"Acá está la vida de él en cautiverio", dice María Teresa Mendieta. Abre la caja con delicadeza y deja ver un puñado de cartas, de letra diminuta y abigarrada. "Las guardo como reliquias- para cuando llegue". Su esposo, el coronel Luis Mendieta, fue secuestrado por las FARC en 1998. Es el militar capturado de más alta graduación.

En otra parte de Bogotá, María Fernanda Perdomo vuelve a leer con voz entrecortada la carta que su madre, la congresista Consuelo González, del Partido Liberal, le envió a su hermana y a ella hace ya cuatro años. Fue en el 2003. Les escribió para pedirles libros, para aprovechar el tiempo, y cremas para las manos, para superar las inclemencias de la selva. También les decía que no se olvidaran de pagar las cuentas. "No se imaginan la falta que me hacen", termina la que ha sido la última prueba de su existencia.

González, que hoy tiene 57 años, fue en estos años abuela, se quedó viuda y perdió su escaño sin competir en las elecciones. En un principio, el caso pasó inadvertido al coincidir con el 11-S. "Allí comenzó la tortura", dice María Fernanda, de 33 años. Desde aquel 2001, el dolor es su propia sombra: donde va la acompaña.

Enorme crueldad

Lo mismo que a las de las familias de los 3.213 secuestrados en medio de un conflicto armado a los que muchísimos colombianos se han acostumbrado como a los olores de las casas o las rutinas más banales.

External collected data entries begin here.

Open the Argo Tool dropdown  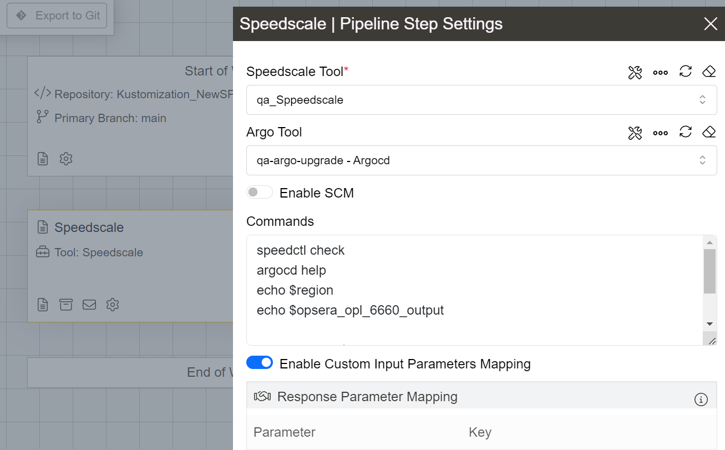pos(481,160)
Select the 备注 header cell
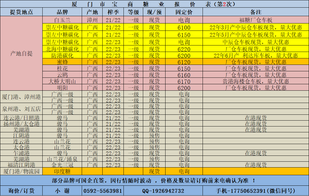 (255, 12)
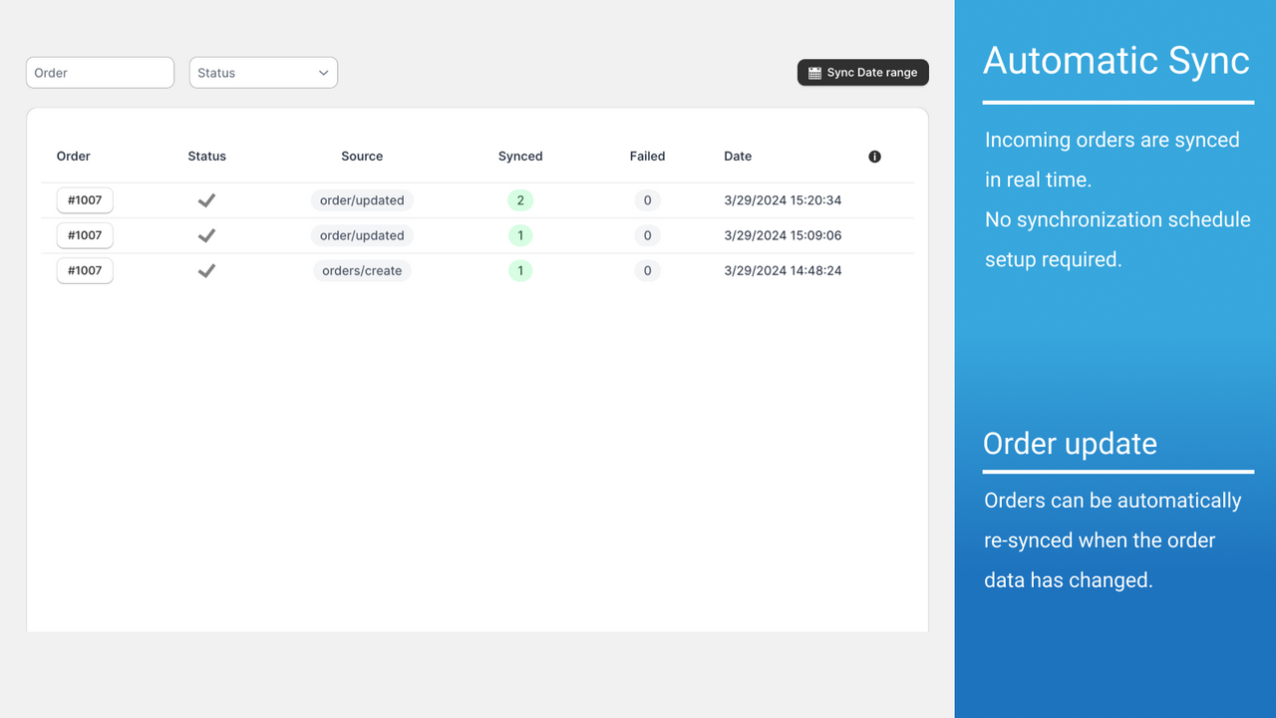Click the order/updated source tag on first row
Screen dimensions: 1276x718
coord(362,199)
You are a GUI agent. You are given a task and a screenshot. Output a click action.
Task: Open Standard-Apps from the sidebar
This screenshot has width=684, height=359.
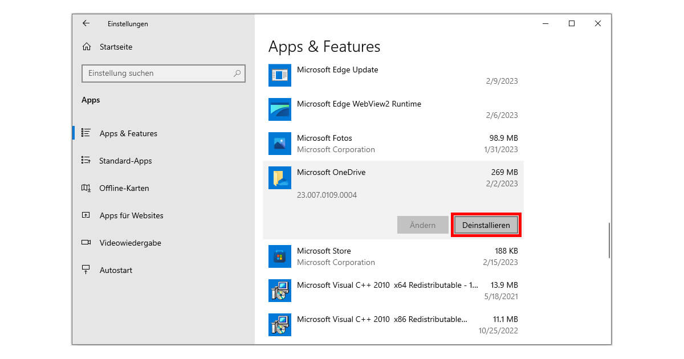coord(125,161)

"Hay momentos, muy fugaces, en los que piensas que ya estás manejando el drama de su ausencia y de repente, ¡paf!, no puedes levantarte, pero pienso en mi mami, en su deterioro, y me digo: no podemos permitir que cuando vuelva nos encuentre destruidas", señala Perdomo, que observa una foto de la congresista y se pregunta qué será de su sonrisa.

La pequeña empresaria Mendieta, de 43 años, también hace lo imposible para no ser aplastada "por un sufrimiento indescriptible". Uno de sus hijos, José Luis, se acerca a la mesa para traer unas infusiones y muestra las mismas heridas del alma. "Cualquier cosa que diga no se puede asimilar a esta pena. Mi padre ha pasado nueve años encadenado, sin apenas comer. La última vez que estuvimos juntos, yo tenía 13 años. Mi hermana, 11. ¿Sabe lo que es eso?". Al familiar le cuesta hablar de lo que siente. Advierte que aquí no quieren escucharlo. "Es duro sentarte a tomar un café con alguien que dice que las cosas se resuelven con más tiros", reconoce Perdomo. Dice que falta solidaridad: los corazones están polarizados, llenos de odio. "La gente a veces dice sobre el secuestrado: bueno, son políticos, se lo merecen, tal vez sean mártires, en ese caso, la historia se lo va a agradecer, pero no le vamos a entregar el país a los terroristas. No negociaremos. Maneja tu dolor".

Los familiares de los rehenes se sienten cautivos en libertad. La muerte de un ser querido, por dura que sea, puede ser elaborada: tendrá una tumba con su nombre, un lugar para recordarlo. Pero el prisionero de las FARC en un territorio donde funciona un estado de hecho, ¿qué es? ¿Un muerto en vida?, como dijo Ingrid Betancourt. "Estamos en el aire, en el vacío", subraya Mendieta.

Su hijo describe entonces una situación kafkiana, atroz: como no se lo puede declarar muerto ni ausente, el coronel, al igual que los demás cautivos, está obligado a seguir cumpliendo sus obligaciones tributarias. "Está en un limbo jurídico".

Madres, esposas, hijos, hermanos les "hablan" a los suyos en la selva por medio de dos programas de radio. Son monólogos, mensajes arrojados en botellas. Tienen la certeza de que suelen oírlos. "Papi se fue al cielo", le contaron en enero del 2003 a Consuelo González. Su esposo, Jairo Perdomo, se había muerto de un infarto fulminante. Una semana antes le dijo su hija que no podía más.

Exigencia de la guerrilla

Pocos meses después de que la congresista fuera capturada, advertidas de que el Gobierno miraba hacia otro lado, sus hijas resolvieron internarse en la selva. Tras una semana de espera, lograron hablar con un comandante guerrillero. "Esto no se arregla con dinero, solo a través de un intercambio de prisioneros", escucharon decirle. Ella se había convertido en una moneda de cambio. "Las FARC destruyeron mi familia, pero a quien debo exigirle soluciones es al presidente, Alvaro Uribe", dice María Fernanda. Esa voz es común a miles que claman por un acuerdo.